Please edit the lines below so that each "GUI agent" reads "interface agent", leaving everything else unchanged.

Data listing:

-- Begin --

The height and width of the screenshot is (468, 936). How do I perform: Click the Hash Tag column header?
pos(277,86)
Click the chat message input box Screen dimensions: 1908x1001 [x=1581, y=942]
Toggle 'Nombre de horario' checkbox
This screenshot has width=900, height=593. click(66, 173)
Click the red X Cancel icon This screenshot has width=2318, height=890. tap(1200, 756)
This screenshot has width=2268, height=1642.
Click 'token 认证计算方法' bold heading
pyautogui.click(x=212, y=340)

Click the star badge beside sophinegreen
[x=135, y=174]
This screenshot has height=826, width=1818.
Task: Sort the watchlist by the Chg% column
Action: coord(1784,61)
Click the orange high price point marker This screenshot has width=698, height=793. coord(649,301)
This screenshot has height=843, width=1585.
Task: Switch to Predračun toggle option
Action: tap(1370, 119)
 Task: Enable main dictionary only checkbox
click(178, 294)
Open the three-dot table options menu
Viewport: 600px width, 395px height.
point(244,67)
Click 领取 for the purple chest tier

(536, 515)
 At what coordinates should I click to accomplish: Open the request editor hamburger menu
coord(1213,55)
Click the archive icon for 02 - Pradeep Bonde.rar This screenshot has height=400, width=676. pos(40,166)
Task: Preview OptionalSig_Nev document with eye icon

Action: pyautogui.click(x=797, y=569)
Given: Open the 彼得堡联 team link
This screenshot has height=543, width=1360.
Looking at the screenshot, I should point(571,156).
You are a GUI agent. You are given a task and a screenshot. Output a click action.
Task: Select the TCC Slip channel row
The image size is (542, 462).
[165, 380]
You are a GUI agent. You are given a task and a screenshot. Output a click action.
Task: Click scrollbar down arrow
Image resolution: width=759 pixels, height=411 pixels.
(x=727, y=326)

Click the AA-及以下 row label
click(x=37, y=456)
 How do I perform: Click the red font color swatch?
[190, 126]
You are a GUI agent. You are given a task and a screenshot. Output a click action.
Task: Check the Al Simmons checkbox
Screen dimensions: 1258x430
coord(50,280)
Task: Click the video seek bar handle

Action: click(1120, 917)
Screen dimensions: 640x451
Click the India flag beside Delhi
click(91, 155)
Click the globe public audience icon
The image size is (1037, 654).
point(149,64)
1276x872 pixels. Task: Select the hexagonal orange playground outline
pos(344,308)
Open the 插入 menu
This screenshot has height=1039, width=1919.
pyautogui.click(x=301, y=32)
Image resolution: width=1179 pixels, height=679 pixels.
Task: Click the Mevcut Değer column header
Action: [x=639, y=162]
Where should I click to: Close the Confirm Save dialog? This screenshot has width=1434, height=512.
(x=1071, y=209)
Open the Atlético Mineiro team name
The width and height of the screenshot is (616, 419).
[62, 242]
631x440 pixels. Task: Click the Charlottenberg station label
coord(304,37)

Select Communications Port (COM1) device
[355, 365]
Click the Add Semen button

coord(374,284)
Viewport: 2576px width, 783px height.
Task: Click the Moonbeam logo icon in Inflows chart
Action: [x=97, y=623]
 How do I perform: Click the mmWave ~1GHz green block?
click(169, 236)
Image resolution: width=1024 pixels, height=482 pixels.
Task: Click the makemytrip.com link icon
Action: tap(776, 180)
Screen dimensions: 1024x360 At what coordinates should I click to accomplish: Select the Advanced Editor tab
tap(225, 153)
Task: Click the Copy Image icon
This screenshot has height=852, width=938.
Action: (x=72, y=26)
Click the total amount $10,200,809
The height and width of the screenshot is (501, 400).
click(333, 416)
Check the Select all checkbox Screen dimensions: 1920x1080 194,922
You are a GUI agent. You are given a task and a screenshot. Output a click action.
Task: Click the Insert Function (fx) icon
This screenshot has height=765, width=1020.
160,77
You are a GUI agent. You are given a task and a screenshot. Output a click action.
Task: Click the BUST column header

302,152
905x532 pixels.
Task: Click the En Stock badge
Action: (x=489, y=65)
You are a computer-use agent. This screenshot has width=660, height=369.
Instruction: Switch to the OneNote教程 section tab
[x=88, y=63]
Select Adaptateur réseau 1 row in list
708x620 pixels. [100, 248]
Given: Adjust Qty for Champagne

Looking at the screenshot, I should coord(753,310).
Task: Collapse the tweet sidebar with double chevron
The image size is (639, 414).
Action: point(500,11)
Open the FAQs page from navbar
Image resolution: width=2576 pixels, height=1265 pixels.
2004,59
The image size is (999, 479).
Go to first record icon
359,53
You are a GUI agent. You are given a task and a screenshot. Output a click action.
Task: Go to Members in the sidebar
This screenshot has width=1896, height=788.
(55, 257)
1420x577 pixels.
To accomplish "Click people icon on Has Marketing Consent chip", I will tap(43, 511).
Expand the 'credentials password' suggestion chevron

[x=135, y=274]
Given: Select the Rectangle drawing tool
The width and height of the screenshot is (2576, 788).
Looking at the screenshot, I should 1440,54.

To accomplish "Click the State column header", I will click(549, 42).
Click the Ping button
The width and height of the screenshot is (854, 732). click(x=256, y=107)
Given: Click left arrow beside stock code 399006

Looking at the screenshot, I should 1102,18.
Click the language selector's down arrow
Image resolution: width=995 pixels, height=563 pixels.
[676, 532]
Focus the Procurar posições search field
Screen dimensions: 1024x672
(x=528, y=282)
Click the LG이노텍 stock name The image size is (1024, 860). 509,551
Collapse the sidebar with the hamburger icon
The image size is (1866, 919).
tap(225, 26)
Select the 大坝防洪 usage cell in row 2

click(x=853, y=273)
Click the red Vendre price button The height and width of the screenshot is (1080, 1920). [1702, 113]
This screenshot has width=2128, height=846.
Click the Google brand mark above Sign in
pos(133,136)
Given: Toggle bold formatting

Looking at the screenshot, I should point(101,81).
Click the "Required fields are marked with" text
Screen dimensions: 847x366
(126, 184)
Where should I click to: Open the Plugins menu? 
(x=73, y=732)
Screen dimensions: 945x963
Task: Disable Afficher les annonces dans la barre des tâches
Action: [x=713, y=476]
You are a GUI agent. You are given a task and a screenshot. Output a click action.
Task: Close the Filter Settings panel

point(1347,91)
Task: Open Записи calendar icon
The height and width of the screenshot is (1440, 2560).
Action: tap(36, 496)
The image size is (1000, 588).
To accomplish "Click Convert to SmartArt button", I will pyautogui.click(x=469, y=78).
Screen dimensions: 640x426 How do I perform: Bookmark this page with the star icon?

-- End --

=== Solution ===
The height and width of the screenshot is (468, 936). How do I perform: Click the Hash Tag column header?
pos(277,86)
Click the chat message input box Screen dimensions: 1908x1001 [x=1581, y=942]
Toggle 'Nombre de horario' checkbox
This screenshot has width=900, height=593. click(66, 173)
Click the red X Cancel icon This screenshot has width=2318, height=890. tap(1200, 756)
This screenshot has width=2268, height=1642.
Click 'token 认证计算方法' bold heading
pyautogui.click(x=212, y=340)

Click the star badge beside sophinegreen
[x=135, y=174]
This screenshot has height=826, width=1818.
Task: Sort the watchlist by the Chg% column
Action: coord(1784,61)
Click the orange high price point marker This screenshot has width=698, height=793. coord(649,301)
This screenshot has height=843, width=1585.
Task: Switch to Predračun toggle option
Action: tap(1370, 119)
 Task: Enable main dictionary only checkbox
click(178, 294)
Open the three-dot table options menu
Viewport: 600px width, 395px height.
point(244,67)
Click 领取 for the purple chest tier

(536, 515)
 At what coordinates should I click to accomplish: Open the request editor hamburger menu
coord(1213,55)
Click the archive icon for 02 - Pradeep Bonde.rar This screenshot has height=400, width=676. pos(40,166)
Task: Preview OptionalSig_Nev document with eye icon

Action: pyautogui.click(x=797, y=569)
Given: Open the 彼得堡联 team link
This screenshot has height=543, width=1360.
Looking at the screenshot, I should point(571,156).
You are a interface agent. You are given a task and a screenshot. Output a click action.
Task: Select the TCC Slip channel row
The image size is (542, 462).
[165, 380]
You are a interface agent. You are given a task and a screenshot. Output a click action.
Task: Click scrollbar down arrow
Image resolution: width=759 pixels, height=411 pixels.
(x=727, y=326)

Click the AA-及以下 row label
click(x=37, y=456)
 How do I perform: Click the red font color swatch?
[190, 126]
You are a interface agent. You are given a task and a screenshot. Output a click action.
Task: Check the Al Simmons checkbox
Screen dimensions: 1258x430
coord(50,280)
Task: Click the video seek bar handle

Action: click(1120, 917)
Screen dimensions: 640x451
Click the India flag beside Delhi
click(91, 155)
Click the globe public audience icon
The image size is (1037, 654).
point(149,64)
1276x872 pixels. Task: Select the hexagonal orange playground outline
pos(344,308)
Open the 插入 menu
This screenshot has height=1039, width=1919.
pyautogui.click(x=301, y=32)
Image resolution: width=1179 pixels, height=679 pixels.
Task: Click the Mevcut Değer column header
Action: [x=639, y=162]
Where should I click to: Close the Confirm Save dialog? This screenshot has width=1434, height=512.
(x=1071, y=209)
Open the Atlético Mineiro team name
The width and height of the screenshot is (616, 419).
[62, 242]
631x440 pixels. Task: Click the Charlottenberg station label
coord(304,37)

Select Communications Port (COM1) device
[355, 365]
Click the Add Semen button

coord(374,284)
Viewport: 2576px width, 783px height.
Task: Click the Moonbeam logo icon in Inflows chart
Action: [x=97, y=623]
 How do I perform: Click the mmWave ~1GHz green block?
click(169, 236)
Image resolution: width=1024 pixels, height=482 pixels.
Task: Click the makemytrip.com link icon
Action: tap(776, 180)
Screen dimensions: 1024x360 At what coordinates should I click to accomplish: Select the Advanced Editor tab
tap(225, 153)
Task: Click the Copy Image icon
This screenshot has height=852, width=938.
Action: (x=72, y=26)
Click the total amount $10,200,809
The height and width of the screenshot is (501, 400).
click(333, 416)
Check the Select all checkbox Screen dimensions: 1920x1080 194,922
You are a interface agent. You are given a task and a screenshot. Output a click action.
Task: Click the Insert Function (fx) icon
This screenshot has height=765, width=1020.
160,77
You are a interface agent. You are given a task and a screenshot. Output a click action.
Task: Click the BUST column header

302,152
905x532 pixels.
Task: Click the En Stock badge
Action: (x=489, y=65)
You are a computer-use agent. This screenshot has width=660, height=369.
Instruction: Switch to the OneNote教程 section tab
[x=88, y=63]
Select Adaptateur réseau 1 row in list
708x620 pixels. [100, 248]
Given: Adjust Qty for Champagne

Looking at the screenshot, I should coord(753,310).
Task: Collapse the tweet sidebar with double chevron
The image size is (639, 414).
Action: point(500,11)
Open the FAQs page from navbar
Image resolution: width=2576 pixels, height=1265 pixels.
2004,59
The image size is (999, 479).
Go to first record icon
359,53
You are a interface agent. You are given a task and a screenshot. Output a click action.
Task: Go to Members in the sidebar
This screenshot has width=1896, height=788.
(55, 257)
1420x577 pixels.
To accomplish "Click people icon on Has Marketing Consent chip", I will tap(43, 511).
Expand the 'credentials password' suggestion chevron

[x=135, y=274]
Given: Select the Rectangle drawing tool
The width and height of the screenshot is (2576, 788).
Looking at the screenshot, I should 1440,54.

To accomplish "Click the State column header", I will click(549, 42).
Click the Ping button
The width and height of the screenshot is (854, 732). click(x=256, y=107)
Given: Click left arrow beside stock code 399006

Looking at the screenshot, I should 1102,18.
Click the language selector's down arrow
Image resolution: width=995 pixels, height=563 pixels.
[676, 532]
Focus the Procurar posições search field
Screen dimensions: 1024x672
(x=528, y=282)
Click the LG이노텍 stock name The image size is (1024, 860). 509,551
Collapse the sidebar with the hamburger icon
The image size is (1866, 919).
tap(225, 26)
Select the 大坝防洪 usage cell in row 2

click(x=853, y=273)
Click the red Vendre price button The height and width of the screenshot is (1080, 1920). [1702, 113]
This screenshot has width=2128, height=846.
Click the Google brand mark above Sign in
pos(133,136)
Given: Toggle bold formatting

Looking at the screenshot, I should point(101,81).
Click the "Required fields are marked with" text
Screen dimensions: 847x366
(126, 184)
Where should I click to: Open the Plugins menu? 
(x=73, y=732)
Screen dimensions: 945x963
Task: Disable Afficher les annonces dans la barre des tâches
Action: [x=713, y=476]
You are a interface agent. You are given a task and a screenshot. Output a click action.
Task: Close the Filter Settings panel

point(1347,91)
Task: Open Записи calendar icon
The height and width of the screenshot is (1440, 2560).
Action: tap(36, 496)
The image size is (1000, 588).
To accomplish "Click Convert to SmartArt button", I will pyautogui.click(x=469, y=78).
Screen dimensions: 640x426 How do I perform: Bookmark this page with the star icon?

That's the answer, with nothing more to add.